◆ TASK STATEMENT
Please extract the passage of the article on measles, flu, and COVID-19 in Bnei Brak starting with "Investigators conducted their" and going on through "testing were eligible.", word for word.

◆ TEXT EXCERPT
Investigators hypothesized that nearly 30% of children in Bnei Brak were infected with influenza during the 2018-2019 outbreak.
A new investigation from Israel compared the medical burdens of measles, influenza, and COVID-19 in the city of Bnei Brak and found that hospitalization rates and direct medical burdens of measles and the flue were significantly higher than those observed of COVID-19 in pediatric patients.
According to investigators led by Eli Somekh, MD, Mayanei Hayeshuah Medical Center, the city of Bnei Brak was considered to be one of the main epicenters of the COVID-19 virus in Israel, with one of the highest infection rates in the country.
Additionally, Bnei Brak had also been the epicenter of 2 other outbreaks, the first being a measles outbreak in 2018 and 2019 and the second being a seasonal flu outbreak during the winter of 2019-2020.
Investigators examined the medical burdens of each outbreak by comparing the number of hospitalizations and hospitalization rates, as well as the complications associated with each of these infections.
Investigators conducted their study at Medical Hayeeshuah Medical Center, which is located in the city of Bnei Brak.
With children aged 0-19 years comprising nearly half of the total population of the city (200,000 people), investigators chose to focus on the pediatric population for their study.
Investigators reviewed the medical records of all children aged 0-17 years who were admitted to the medical center from April 1, 2018 until March 31, 2021, who were also discharged with a diagnosis of measles, flu, or COVID-19.
Eligibility criteria differed depending on the condition.
For measles, children admitted with a clinical picture of measles and laboratory confirmation by polymerase chain reaction (PCR) testing were eligible.
Similarly for flu, children admitted with respiratory symptoms and laboratory confirmed cases by PCR testing, and children with PCR confirmed SARS-CoV-2 infections were considered for the COVID-19 group.

◆ DATASET RECORDS

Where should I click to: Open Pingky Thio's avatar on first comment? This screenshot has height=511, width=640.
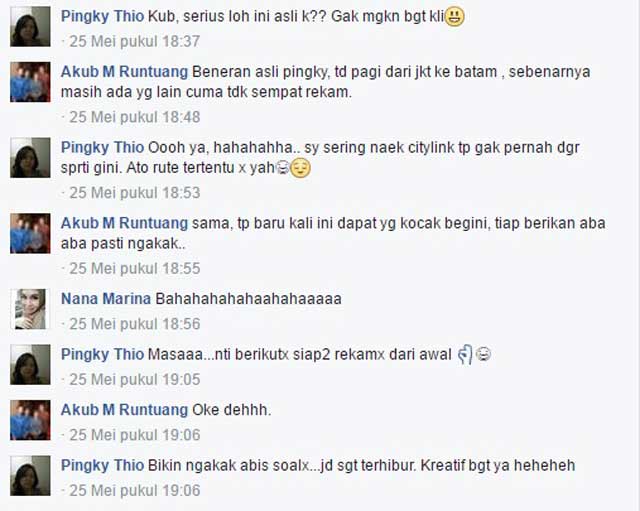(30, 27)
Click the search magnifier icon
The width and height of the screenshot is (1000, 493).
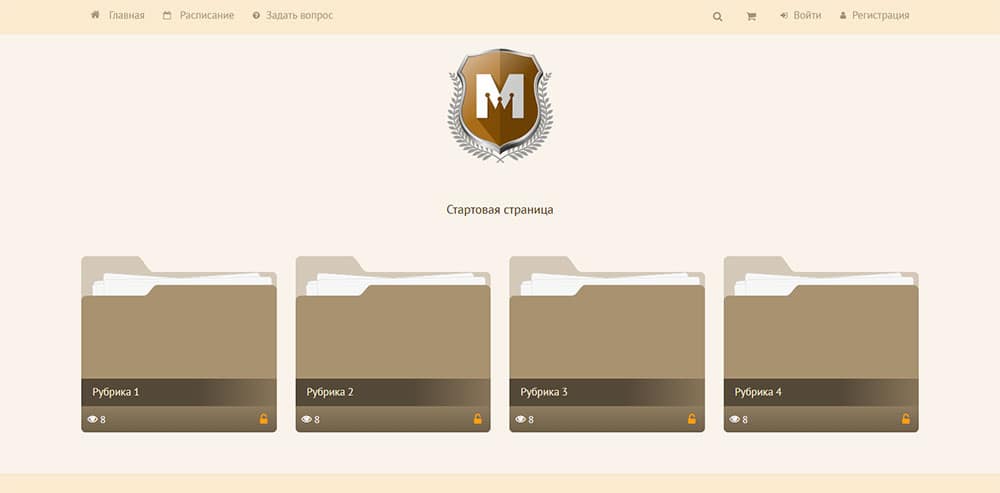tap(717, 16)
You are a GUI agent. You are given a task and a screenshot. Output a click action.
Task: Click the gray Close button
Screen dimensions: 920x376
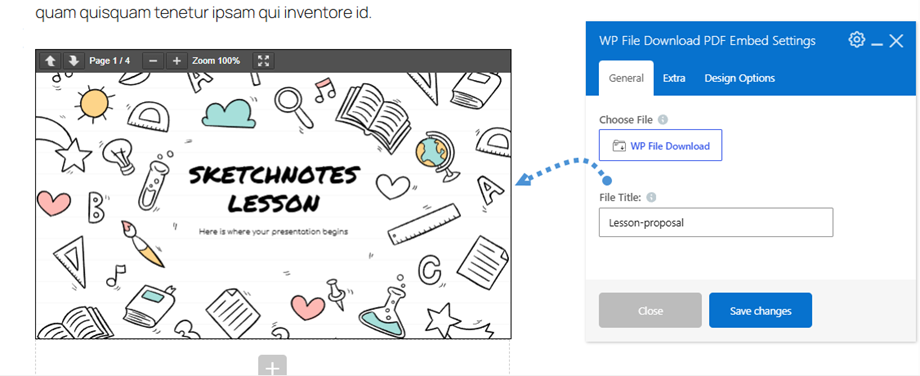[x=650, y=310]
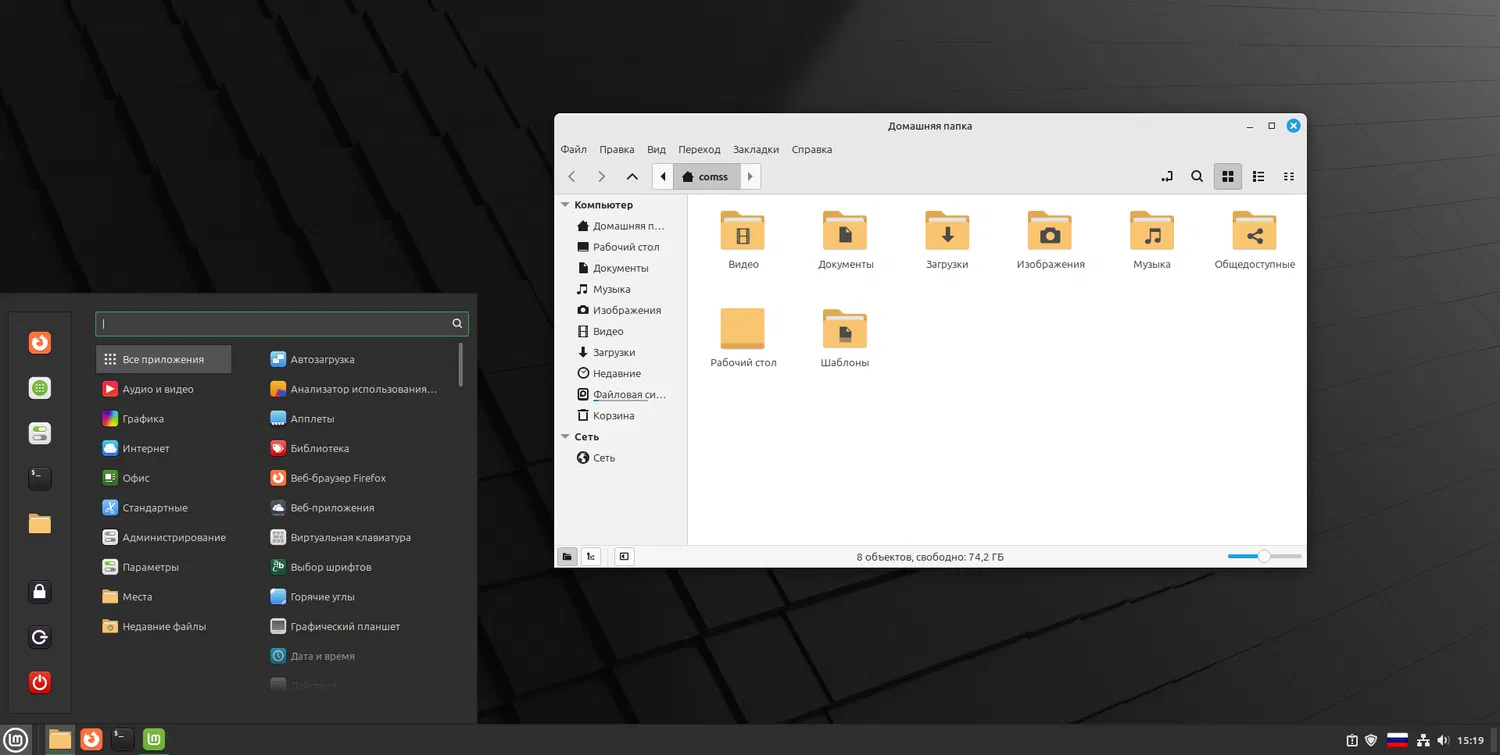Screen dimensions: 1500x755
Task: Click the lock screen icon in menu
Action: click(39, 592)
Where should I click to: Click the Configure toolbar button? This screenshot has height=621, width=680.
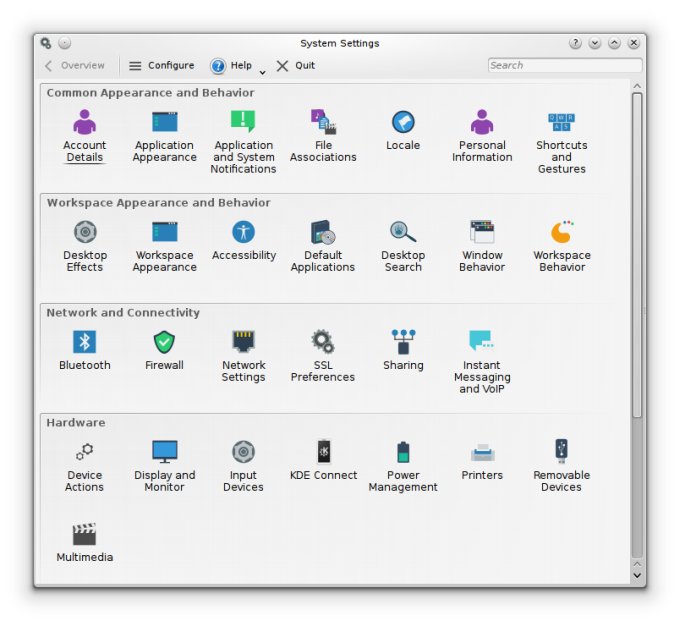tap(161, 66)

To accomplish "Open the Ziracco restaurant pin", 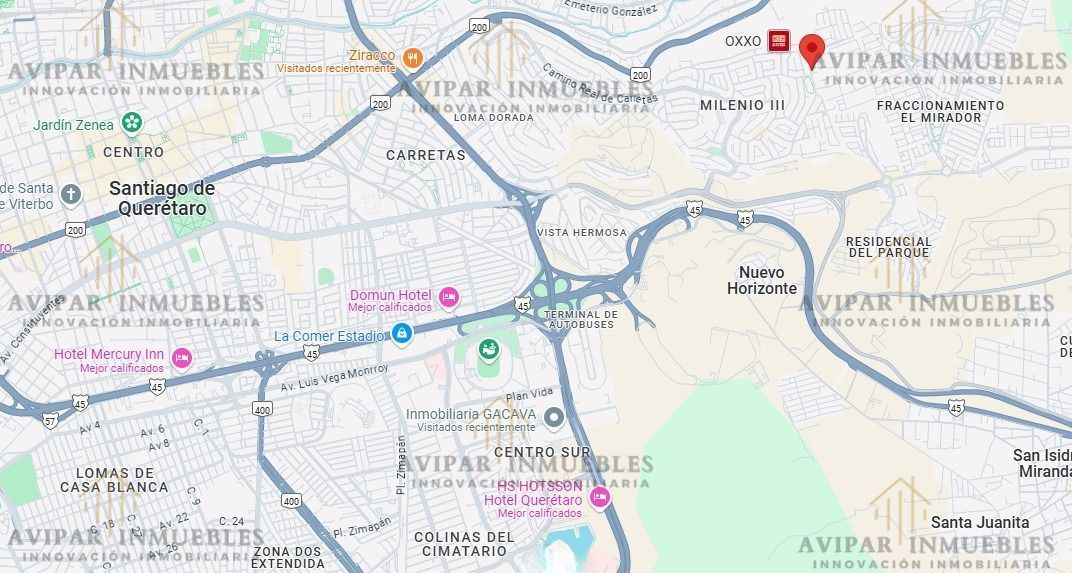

◆ REPLY TO THE TASK
Investigators conducted their study at Medical Hayeeshuah Medical Center, which is located in the city of Bnei Brak.
With children aged 0-19 years comprising nearly half of the total population of the city (200,000 people), investigators chose to focus on the pediatric population for their study.
Investigators reviewed the medical records of all children aged 0-17 years who were admitted to the medical center from April 1, 2018 until March 31, 2021, who were also discharged with a diagnosis of measles, flu, or COVID-19.
Eligibility criteria differed depending on the condition.
For measles, children admitted with a clinical picture of measles and laboratory confirmation by polymerase chain reaction (PCR) testing were eligible.